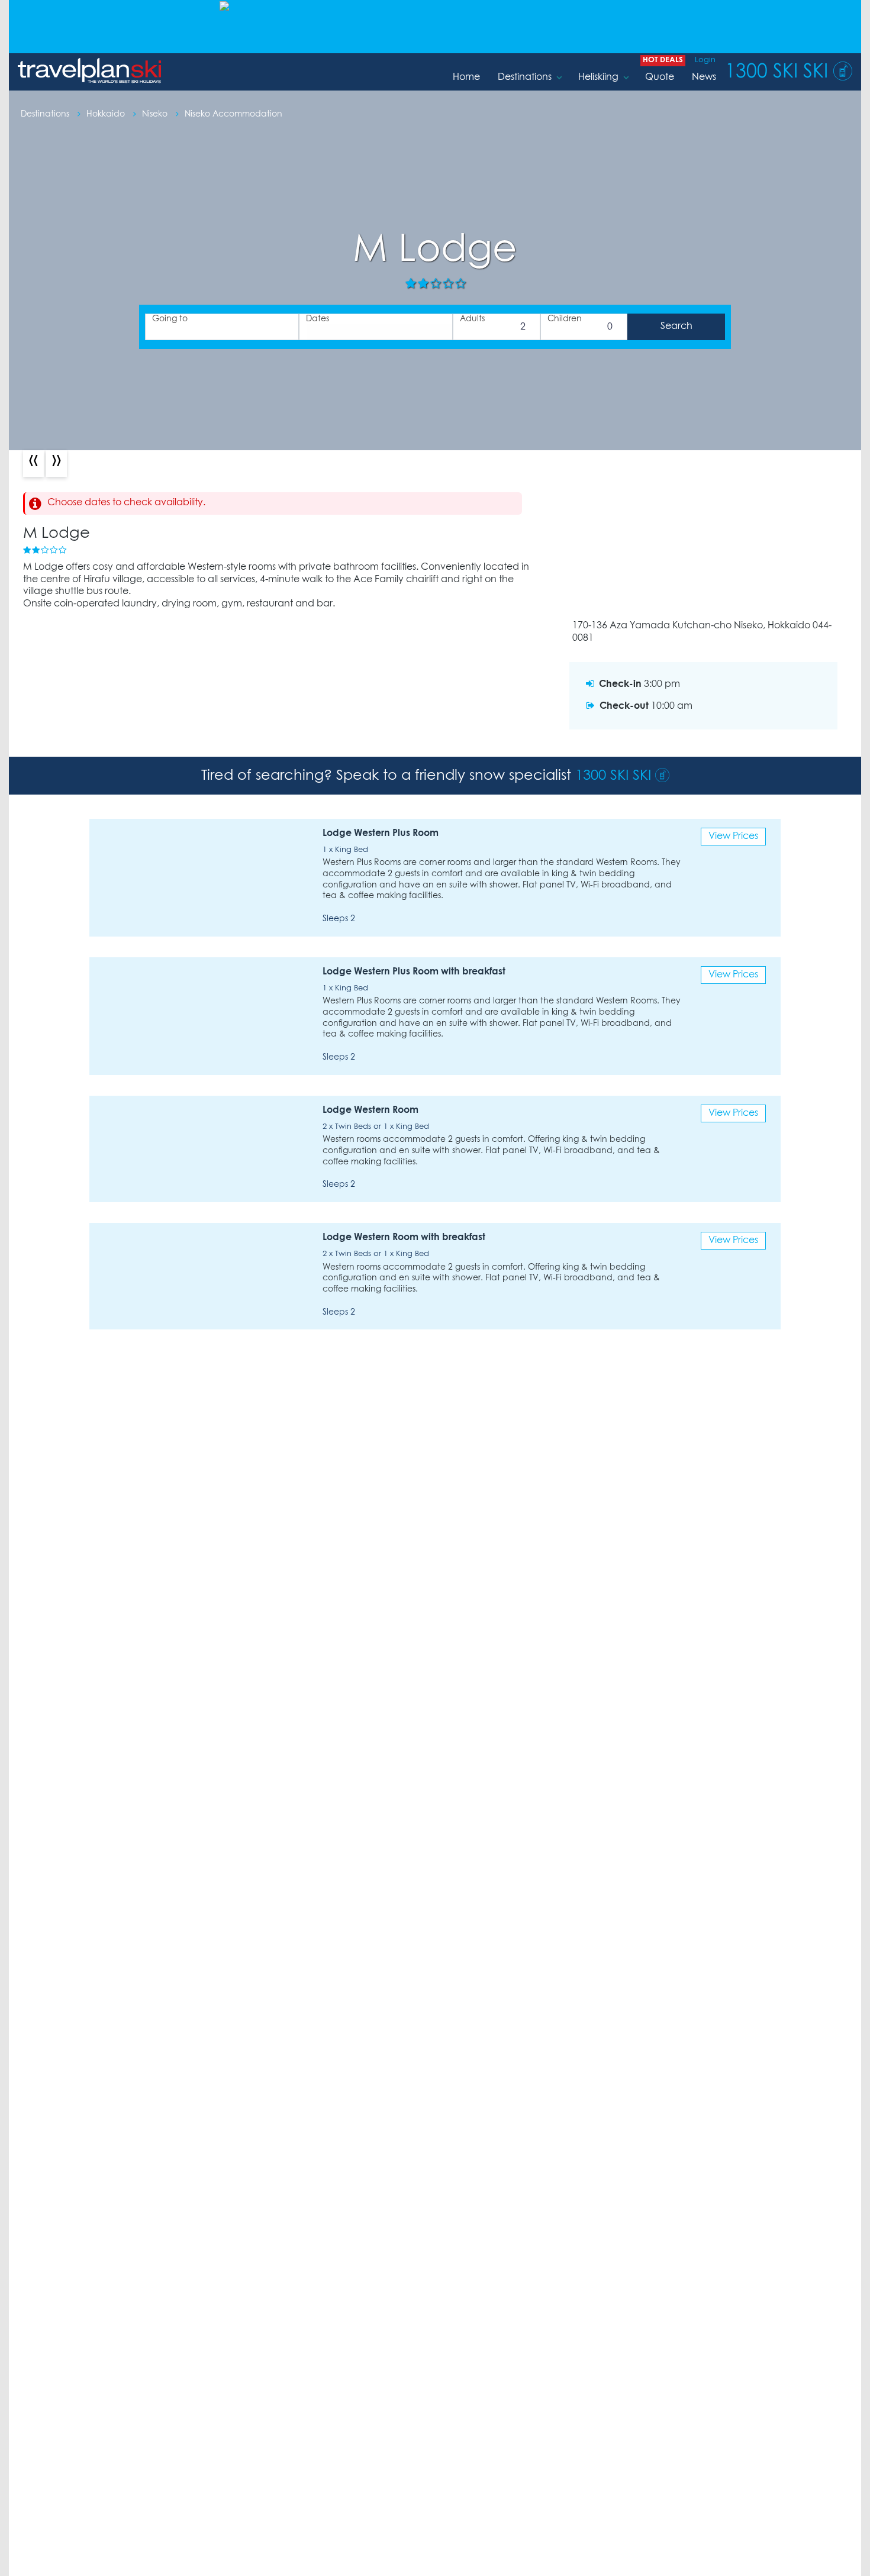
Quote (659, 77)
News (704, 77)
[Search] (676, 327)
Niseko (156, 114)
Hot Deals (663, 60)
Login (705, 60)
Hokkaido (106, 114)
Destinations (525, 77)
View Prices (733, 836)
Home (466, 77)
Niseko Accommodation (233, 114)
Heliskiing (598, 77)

┄┄┄┄┄┄

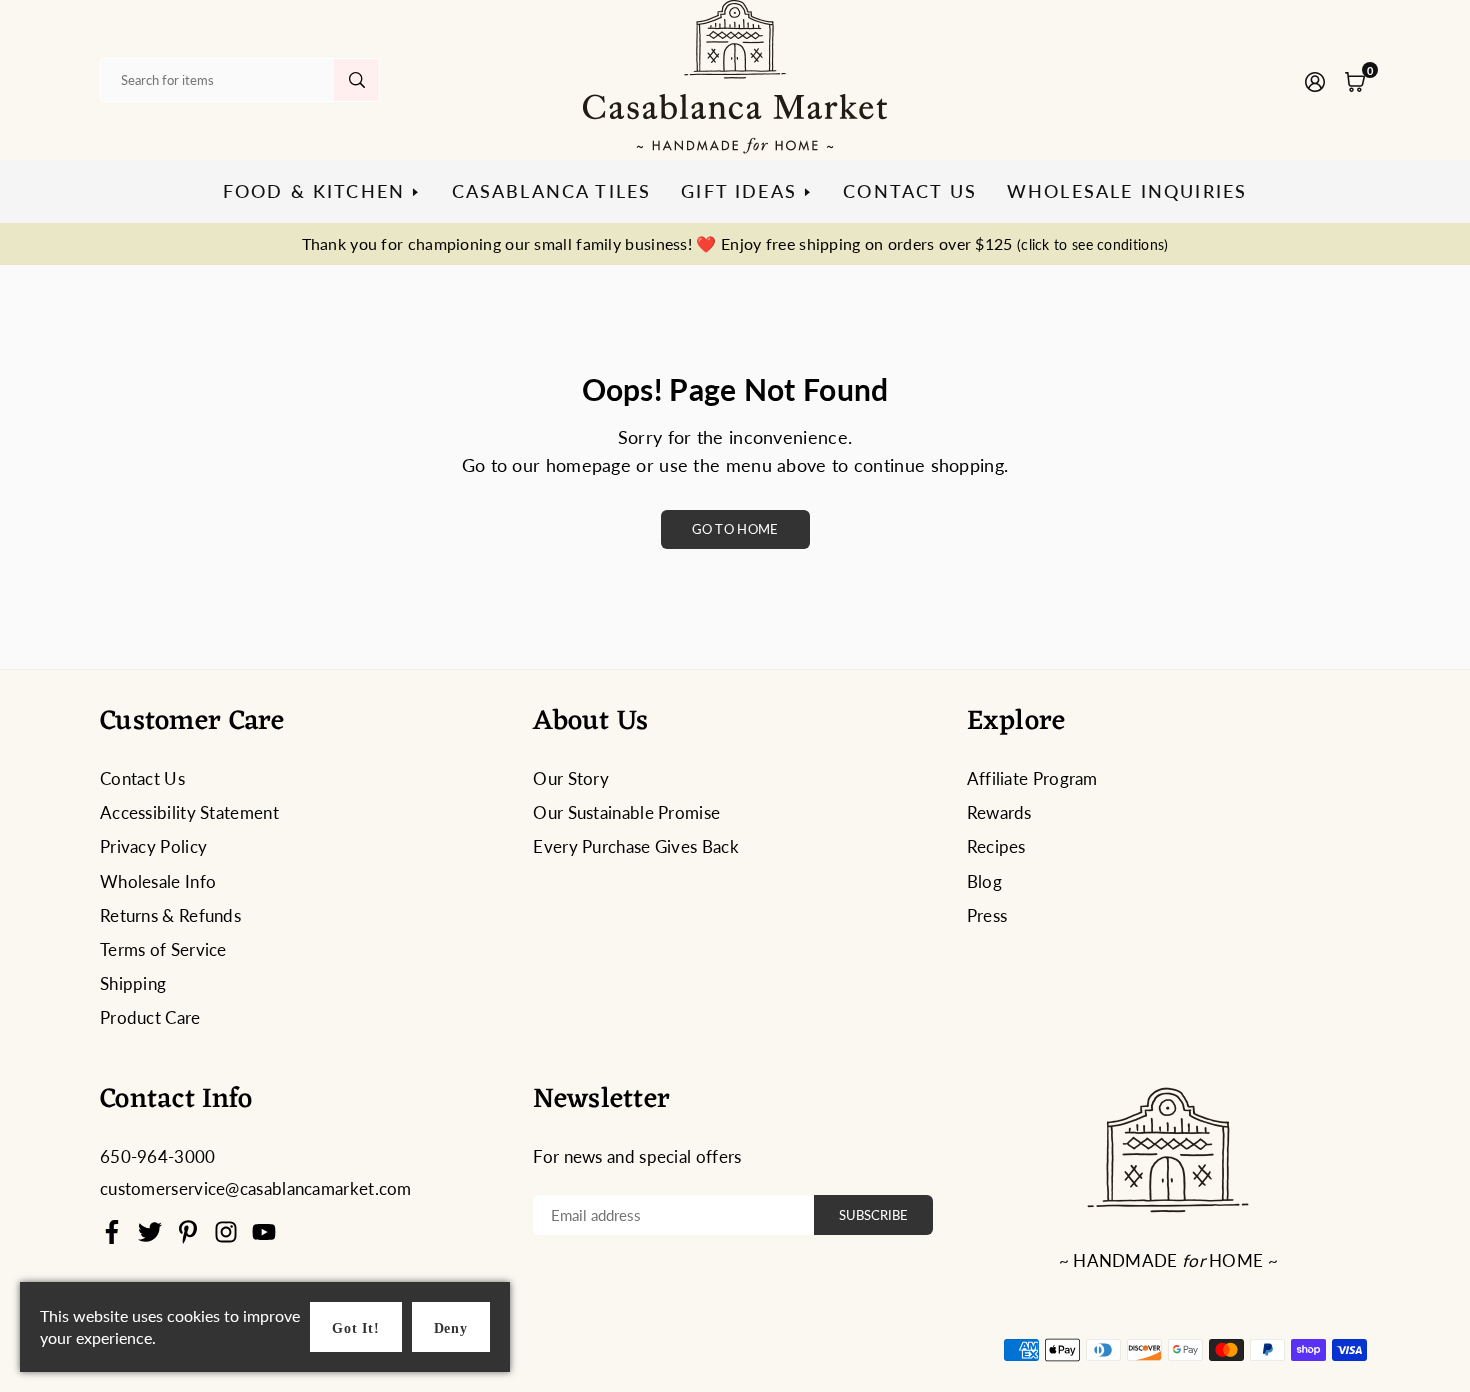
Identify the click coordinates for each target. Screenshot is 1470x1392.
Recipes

┄┄┄┄┄┄

● Prompt
All that is wanted is a faithful reproduction of the line above with "Hot Deals (663, 60)", the line with "Heliskiing (598, 77)", and every line in between.

● Exercise result
Hot Deals (663, 60)
Login (705, 60)
Hokkaido (106, 114)
Destinations (525, 77)
View Prices (733, 836)
Home (466, 77)
Niseko Accommodation (233, 114)
Heliskiing (598, 77)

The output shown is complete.